We're borrowing more. And yes, that's a problem
Numbers out today from the New York Fed show that we're once again veering into dangerous territory when it comes to borrowing.
It's not so much that we're borrowing more – although the numbers are a bit staggering – it's that the people that are borrowing, are much more likely to fail to make their interest payments or pay the money back.
Here's the data: The New York Fed's fourth-quarter Household Debt and Credit Report says aggregate consumer debt increased by $241 billion in the quarter, the largest quarter-to-quarter increase since 2007. More importantly, between the fourth quarter of 2012 and the same period a year later, total household debt rose $180 billion, marking the first four-quarter increase in outstanding debt since 2008. And we all remember what happened that year.
Up until recently, overall debt has been falling.

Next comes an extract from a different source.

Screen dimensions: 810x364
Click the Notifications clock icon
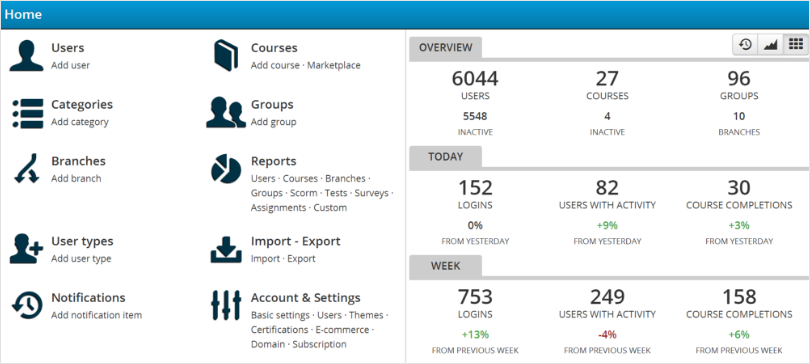(x=27, y=305)
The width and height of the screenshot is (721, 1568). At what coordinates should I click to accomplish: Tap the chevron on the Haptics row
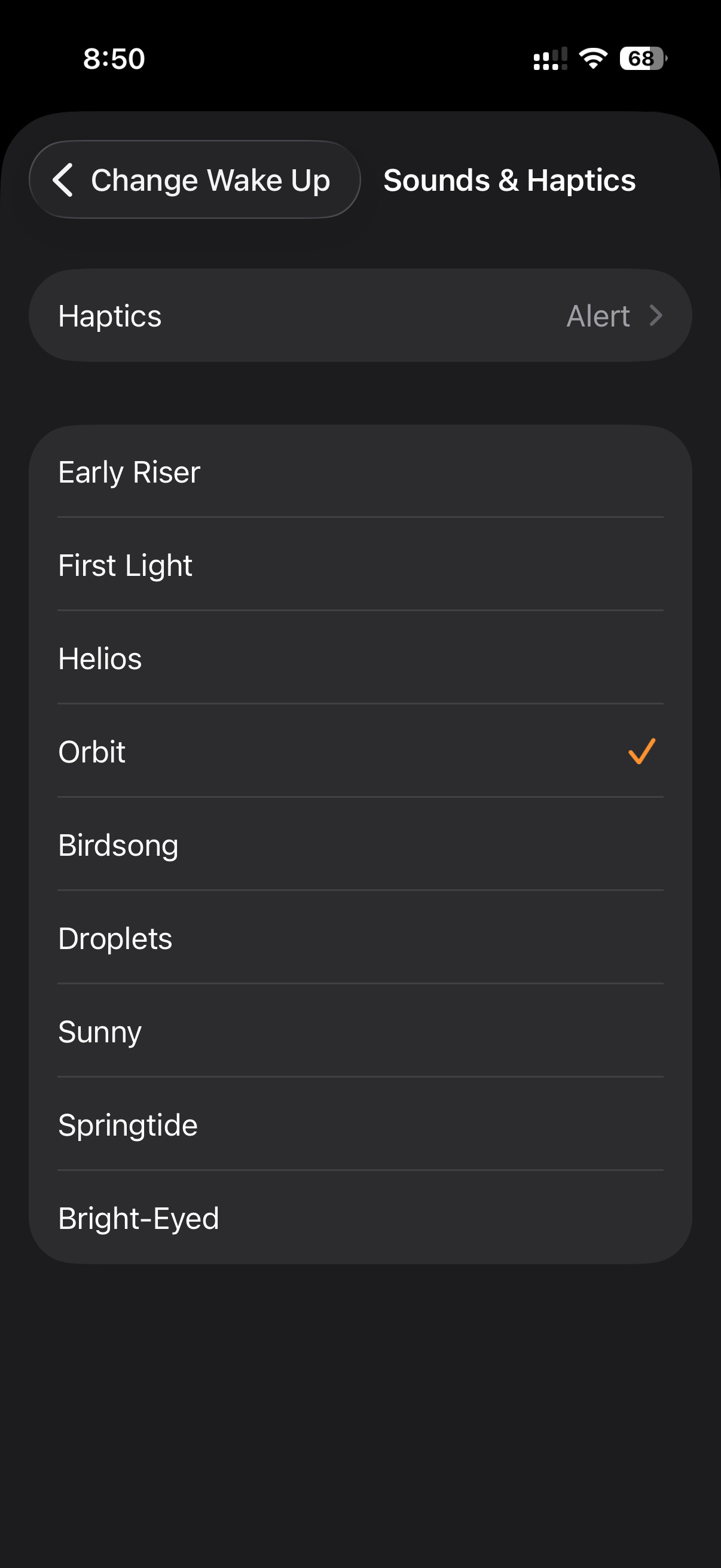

But it has turned around this quarter because young people and people with poor credit are borrowing more, by taking out mortgages and ramping up their credit card use. That's the first problem. The second problem is that those same kinds of borrowers are continuing a long-term trend of getting loans to buy cars and go to college. As the New York Fed puts it:
"There’s been a tremendous amount of attention to the growth of student loans in recent years, and these charts [above] indicate some of the reason why. First, student loans grew the most of any debt product in both periods (in percentage terms). Second, the growth in educational debt, like that of auto loans, is concentrated among the lower and middle credit score groups."
In other words, we're borrowing more, which is juicing the economy. But the loans are risky, which means we may be storing up troubles for the future.